Source data:
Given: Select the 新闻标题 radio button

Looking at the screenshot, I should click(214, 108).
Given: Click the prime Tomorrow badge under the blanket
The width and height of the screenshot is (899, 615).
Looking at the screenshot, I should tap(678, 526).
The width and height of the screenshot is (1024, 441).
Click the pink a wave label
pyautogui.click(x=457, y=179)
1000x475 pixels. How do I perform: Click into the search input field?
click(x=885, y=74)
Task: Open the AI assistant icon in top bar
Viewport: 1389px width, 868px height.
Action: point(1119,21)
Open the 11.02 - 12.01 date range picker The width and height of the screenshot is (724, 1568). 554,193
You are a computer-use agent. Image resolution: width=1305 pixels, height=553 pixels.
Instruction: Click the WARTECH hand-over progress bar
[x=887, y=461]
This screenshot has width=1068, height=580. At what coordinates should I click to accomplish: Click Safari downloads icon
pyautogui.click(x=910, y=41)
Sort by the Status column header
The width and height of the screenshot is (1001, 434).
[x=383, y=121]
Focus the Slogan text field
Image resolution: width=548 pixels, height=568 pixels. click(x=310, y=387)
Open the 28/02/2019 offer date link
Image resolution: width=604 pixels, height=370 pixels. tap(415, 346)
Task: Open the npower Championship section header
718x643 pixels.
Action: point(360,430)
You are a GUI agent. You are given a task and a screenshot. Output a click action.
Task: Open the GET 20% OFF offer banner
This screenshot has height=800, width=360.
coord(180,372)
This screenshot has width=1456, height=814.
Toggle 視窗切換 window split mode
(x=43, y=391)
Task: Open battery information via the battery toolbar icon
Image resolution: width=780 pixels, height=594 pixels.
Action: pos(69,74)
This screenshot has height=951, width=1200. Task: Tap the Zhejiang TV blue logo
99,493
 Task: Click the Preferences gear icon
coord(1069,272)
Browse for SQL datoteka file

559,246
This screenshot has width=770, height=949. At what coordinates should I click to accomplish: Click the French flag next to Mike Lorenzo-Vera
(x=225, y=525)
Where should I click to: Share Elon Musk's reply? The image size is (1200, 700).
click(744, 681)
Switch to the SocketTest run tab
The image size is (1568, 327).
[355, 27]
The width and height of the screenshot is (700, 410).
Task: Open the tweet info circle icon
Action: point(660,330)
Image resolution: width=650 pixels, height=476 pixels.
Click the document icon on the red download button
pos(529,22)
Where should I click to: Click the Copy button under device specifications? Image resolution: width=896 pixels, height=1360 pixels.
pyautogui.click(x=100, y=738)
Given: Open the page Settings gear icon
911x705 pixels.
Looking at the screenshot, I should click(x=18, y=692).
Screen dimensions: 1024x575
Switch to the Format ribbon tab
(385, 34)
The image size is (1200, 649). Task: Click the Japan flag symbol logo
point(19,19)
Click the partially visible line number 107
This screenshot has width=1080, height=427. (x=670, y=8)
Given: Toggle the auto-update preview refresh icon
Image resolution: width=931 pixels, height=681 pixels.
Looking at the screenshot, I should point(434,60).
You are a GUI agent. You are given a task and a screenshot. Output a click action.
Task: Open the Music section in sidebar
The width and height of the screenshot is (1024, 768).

◆ WHAT IS NEEDED
Show all of the lines above in which "section" is present.

◆ SOLUTION
Task: Open the npower Championship section header
Task: Open the Music section in sidebar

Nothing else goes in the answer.